Den Einzelfall kenne ich nicht. Der Ausländeranteil ist gegen 50 Prozent. Der ist aber kein Problem. Hier leben viele Doppelbürger und Leute, die schon seit 50 Jahren hier sind, vor allem Italiener.

Sie finden es also toll, so multikulturell?

Dieser Begriff ist schlecht besetzt, den darf niemand im Rathaus in den Mund nehmen. Ich sage: Wir sind international. Das ist eine Bereicherung. Probleme beim Zusammenleben entstanden aber in den 90er-Jahren mit der Zuwanderung aus dem Osten.

Gerade letzte Woche machten diese Jungs mit ihren getunten Autos wieder Rennen auf der Hauptstrasse. Die sollte man ausweisen, die haben hier nichts verloren

Dafür gibt es ja Gesetze.

Gesetze allein genügen nicht. Schauen Sie mal unsere Kuscheljustiz in der Schweiz an! Ich bin nicht der einzige, der sich über die Islamfreundlichkeit der Richter wundert. Kopftücher in der Schule, Hassprediger, die Sozialhilfe erhalten.

Sie reden ja wie Blocher, verunglimpfen Richter und Journalisten.
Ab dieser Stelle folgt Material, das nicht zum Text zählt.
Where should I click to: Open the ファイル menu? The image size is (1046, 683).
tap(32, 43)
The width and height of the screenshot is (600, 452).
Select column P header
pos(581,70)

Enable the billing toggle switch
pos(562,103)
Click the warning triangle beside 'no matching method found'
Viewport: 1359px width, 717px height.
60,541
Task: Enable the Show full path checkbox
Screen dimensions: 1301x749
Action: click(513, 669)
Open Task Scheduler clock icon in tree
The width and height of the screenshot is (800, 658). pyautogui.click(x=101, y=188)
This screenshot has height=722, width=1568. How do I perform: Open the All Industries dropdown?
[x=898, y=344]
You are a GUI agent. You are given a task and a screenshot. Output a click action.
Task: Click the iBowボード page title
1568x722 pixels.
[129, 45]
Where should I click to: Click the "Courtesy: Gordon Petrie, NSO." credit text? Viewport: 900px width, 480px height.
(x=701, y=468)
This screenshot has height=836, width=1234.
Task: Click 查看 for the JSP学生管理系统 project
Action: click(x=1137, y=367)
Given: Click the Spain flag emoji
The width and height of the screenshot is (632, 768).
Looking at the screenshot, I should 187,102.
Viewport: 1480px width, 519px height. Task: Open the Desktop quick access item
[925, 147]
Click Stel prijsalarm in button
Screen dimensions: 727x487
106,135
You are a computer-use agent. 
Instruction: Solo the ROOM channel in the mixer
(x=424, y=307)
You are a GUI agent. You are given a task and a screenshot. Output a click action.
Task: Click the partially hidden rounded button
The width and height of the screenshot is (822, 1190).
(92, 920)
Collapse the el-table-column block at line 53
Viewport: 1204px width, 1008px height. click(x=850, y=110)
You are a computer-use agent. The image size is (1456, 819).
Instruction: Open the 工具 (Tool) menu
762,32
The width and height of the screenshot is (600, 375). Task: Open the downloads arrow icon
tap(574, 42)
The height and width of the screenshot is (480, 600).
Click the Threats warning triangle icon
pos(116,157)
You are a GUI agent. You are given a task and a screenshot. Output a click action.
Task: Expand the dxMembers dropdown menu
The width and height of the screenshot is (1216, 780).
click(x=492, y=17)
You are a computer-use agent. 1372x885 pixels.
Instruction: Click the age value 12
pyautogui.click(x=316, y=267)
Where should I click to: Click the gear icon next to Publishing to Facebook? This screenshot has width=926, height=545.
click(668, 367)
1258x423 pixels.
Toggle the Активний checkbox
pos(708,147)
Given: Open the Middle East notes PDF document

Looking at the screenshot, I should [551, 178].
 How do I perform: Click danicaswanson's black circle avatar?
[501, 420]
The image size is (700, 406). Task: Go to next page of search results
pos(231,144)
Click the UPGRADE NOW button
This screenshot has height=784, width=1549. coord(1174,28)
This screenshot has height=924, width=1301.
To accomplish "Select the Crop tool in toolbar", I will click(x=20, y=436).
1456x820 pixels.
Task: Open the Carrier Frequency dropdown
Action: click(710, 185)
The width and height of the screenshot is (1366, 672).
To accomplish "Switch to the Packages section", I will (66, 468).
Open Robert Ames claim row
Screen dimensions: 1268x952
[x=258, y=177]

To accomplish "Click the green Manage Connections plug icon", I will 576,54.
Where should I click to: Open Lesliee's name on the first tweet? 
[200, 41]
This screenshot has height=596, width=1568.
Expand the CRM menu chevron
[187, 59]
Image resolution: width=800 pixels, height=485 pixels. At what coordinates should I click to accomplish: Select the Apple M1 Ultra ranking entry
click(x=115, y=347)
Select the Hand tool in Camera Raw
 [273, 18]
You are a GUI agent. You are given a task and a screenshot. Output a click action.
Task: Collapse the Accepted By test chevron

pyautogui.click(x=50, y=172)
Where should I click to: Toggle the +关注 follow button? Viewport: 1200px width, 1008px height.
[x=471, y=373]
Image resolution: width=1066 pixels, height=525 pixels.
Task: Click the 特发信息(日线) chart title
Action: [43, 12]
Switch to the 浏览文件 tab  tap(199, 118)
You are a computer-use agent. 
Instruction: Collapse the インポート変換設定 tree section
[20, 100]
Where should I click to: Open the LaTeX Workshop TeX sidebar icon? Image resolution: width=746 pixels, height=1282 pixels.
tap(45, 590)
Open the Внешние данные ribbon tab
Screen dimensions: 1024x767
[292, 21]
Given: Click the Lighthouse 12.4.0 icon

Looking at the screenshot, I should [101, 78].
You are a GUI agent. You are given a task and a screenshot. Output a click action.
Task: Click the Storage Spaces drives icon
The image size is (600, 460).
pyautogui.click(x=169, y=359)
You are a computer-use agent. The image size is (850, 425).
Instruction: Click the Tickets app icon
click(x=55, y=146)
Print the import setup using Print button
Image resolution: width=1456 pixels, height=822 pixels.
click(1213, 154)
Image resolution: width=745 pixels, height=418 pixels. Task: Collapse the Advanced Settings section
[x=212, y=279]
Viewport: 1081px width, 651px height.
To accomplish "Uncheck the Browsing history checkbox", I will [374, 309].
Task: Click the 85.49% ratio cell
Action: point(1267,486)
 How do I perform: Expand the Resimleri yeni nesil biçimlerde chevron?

Ist er Ihr Vorbild?

Nein.

Was tun Sie in Rorschach dafür, dass die Integration von Leuten aus dem Balkan klappt?

Ich respektiere die Religionsfreiheit. Aber der Islam hat in der Schweiz nichts verloren. Punkt. Als ich hörte, dass die St.Galler Regierung ein Religionsgesetz machen und dem Islam rechtlichen Status verleihen möchte, fragte ich mich, ob die den Kompass verloren haben.

In der Schweiz sind Muslime mehrheitlich integriert, arbeiten. Im Vergleich zu anderen europäischen Staaten ist hier aber der rechtliche Status noch nicht geregelt.

Der Islam braucht keinen Status. Wenn zugewanderte Muslime hier leben und sich integrieren wollen, ist das eine Frage ihres Willens und nicht eine Frage des Rechtsstatus einer Religionsgemeinschaft. Der Islam zielt darauf ab, den Koran über alles zu stellen und die westliche Gesellschaft mit unseren Werten abzuschaffen.

Sie reden von Islamisten.

Es gibt auch in Rorschach solche, die sagen, sie seien integriert. Aber es gibt viele, die wollen sich gar nicht anpassen.

Wollten Sie als Stadtpräsident nie Integrationsfigur sein?

Ja, doch. Schon. Ich bin für alle da, aber ich möchte nicht beliebig werden. Wir wären beim FC St.Gallen nie Meister geworden, wenn wir auf alle gehört hätten. Man muss den Gegenwind aushalten, auch wenn Steine geworfen werden.

Sie sagten einst, Sie arbeiteten 80 Stunden pro Woche. Was stellen Sie mit der Zeit an, wenn Sie pensioniert sind?

Ich würde mehr reisen, mehr Zeit in Brasilien verbringen. Das Denken aus der Sicht von zwei Kontinenten war eine Bereicherung.

Wo trifft man Sie in Rorschach?

Am Wochenende gehen meine Frau und ich regelmässig auswärts essen, im «Hafenbuffet», «Mariaberg» oder in der «Kornhausstube». Unter der Woche reicht es höchstens für ein Bier im «Fuchsschwanz».